O CEO da Ripple sutilmente chamou Joseph Lubin sobre a centralização
“Por compartilhá-los [relatórios de mercado], somos atacados por isso, mas outras plataformas não compartilham essas informações, então são isoladas das mesmas críticas. Eu penso que isso, no dicionário, que é chamado de “hipocrisia”. Não tenho 100% de certeza, mas é quase isso”.
O moderador perguntou então se a ConsenSys tem planos para uma maior transparência, à qual Lubin respondeu que é uma empresa privada, e não considerou liberar informações sobre seus custos operacionais. “A Ripple também é uma empresa privada”, interveio Garlinghouse.

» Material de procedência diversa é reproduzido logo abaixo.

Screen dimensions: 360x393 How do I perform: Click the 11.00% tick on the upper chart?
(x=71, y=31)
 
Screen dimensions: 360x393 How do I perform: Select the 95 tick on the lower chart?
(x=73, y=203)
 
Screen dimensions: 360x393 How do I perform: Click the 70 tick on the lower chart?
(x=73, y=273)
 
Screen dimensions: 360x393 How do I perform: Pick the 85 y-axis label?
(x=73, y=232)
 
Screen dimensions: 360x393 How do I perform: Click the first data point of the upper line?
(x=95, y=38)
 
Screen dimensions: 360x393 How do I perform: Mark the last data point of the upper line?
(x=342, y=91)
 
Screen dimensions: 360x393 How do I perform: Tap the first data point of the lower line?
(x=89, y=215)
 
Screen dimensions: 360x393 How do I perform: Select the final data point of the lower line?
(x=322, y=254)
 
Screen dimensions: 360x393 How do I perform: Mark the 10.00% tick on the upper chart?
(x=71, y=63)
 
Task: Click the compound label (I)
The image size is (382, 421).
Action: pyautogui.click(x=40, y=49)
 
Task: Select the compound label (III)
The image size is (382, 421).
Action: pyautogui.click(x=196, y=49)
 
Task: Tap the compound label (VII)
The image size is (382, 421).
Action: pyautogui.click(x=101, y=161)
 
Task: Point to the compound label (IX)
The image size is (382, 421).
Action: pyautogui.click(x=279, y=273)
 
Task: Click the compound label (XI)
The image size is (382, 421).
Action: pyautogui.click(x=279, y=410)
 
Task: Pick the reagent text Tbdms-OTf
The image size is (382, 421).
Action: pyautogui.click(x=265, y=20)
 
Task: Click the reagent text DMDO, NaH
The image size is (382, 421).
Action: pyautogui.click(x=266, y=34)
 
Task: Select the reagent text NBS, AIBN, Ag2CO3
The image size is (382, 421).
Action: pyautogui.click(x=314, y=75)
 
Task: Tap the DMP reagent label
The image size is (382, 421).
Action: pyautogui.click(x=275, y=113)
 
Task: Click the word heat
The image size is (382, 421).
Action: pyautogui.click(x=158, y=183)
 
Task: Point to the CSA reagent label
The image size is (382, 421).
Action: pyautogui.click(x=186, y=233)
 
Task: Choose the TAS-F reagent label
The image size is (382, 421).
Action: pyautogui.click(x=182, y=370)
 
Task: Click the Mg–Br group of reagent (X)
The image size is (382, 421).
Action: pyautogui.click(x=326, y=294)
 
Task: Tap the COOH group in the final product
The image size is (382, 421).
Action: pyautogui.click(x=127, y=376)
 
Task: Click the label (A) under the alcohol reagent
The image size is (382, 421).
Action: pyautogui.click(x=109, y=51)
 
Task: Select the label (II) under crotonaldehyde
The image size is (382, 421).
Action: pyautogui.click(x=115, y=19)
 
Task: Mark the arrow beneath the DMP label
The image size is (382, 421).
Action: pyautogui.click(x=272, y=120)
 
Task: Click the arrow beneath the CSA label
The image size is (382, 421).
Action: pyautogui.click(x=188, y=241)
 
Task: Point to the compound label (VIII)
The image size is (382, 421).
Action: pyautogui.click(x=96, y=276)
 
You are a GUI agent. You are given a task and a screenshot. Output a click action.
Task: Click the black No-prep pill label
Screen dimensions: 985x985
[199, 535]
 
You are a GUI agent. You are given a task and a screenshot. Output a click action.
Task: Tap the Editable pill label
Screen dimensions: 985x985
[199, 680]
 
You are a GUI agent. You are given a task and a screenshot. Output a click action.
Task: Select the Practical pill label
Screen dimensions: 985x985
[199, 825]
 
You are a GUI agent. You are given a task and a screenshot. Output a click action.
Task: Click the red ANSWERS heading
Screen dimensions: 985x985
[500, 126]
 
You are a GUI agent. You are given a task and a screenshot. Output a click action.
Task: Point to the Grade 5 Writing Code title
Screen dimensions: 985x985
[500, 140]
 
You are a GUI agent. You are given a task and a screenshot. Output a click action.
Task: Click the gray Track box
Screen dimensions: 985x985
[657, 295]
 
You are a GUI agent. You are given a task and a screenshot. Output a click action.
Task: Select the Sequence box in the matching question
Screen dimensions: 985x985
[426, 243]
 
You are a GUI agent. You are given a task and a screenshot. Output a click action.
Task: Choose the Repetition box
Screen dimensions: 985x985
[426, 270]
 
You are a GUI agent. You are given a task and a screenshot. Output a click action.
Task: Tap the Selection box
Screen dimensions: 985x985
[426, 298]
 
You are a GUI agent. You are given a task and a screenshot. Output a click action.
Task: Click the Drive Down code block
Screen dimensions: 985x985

O potencial da blockchain para o setor de saúde foi destacado
Um dos painéis centralizados na blockchain foi especificamente dedicado ao setor de saúde. Intitulado “Blockchain no Plano de Saúde e Outras Coisas”, foi apresentado por Lata Varghese, chefe de blockchain da corporação de TI americana Cognizant, e Zia Zaman, chefe de inovações da Ásia na fornecedora mundial de seguros Metlife, como especialistas.
O moderador da palestra pediu que se concentrasse em casos reais de blockchain, com o objetivo de “superar o hype”. Os palestrantes mencionaram a Vitana, uma solução de seguro para pacientes com diabetes desenvolvida pelo centro de inovação digital Lumenlab, com sede em Cingapura, como exemplo.
Além disso, a palestra cobriu outros benefícios que blockchain pode trazer para o setor de seguros de saúde , como acelerar o pagamento de seguro e melhor acesso aos registros dos pacientes.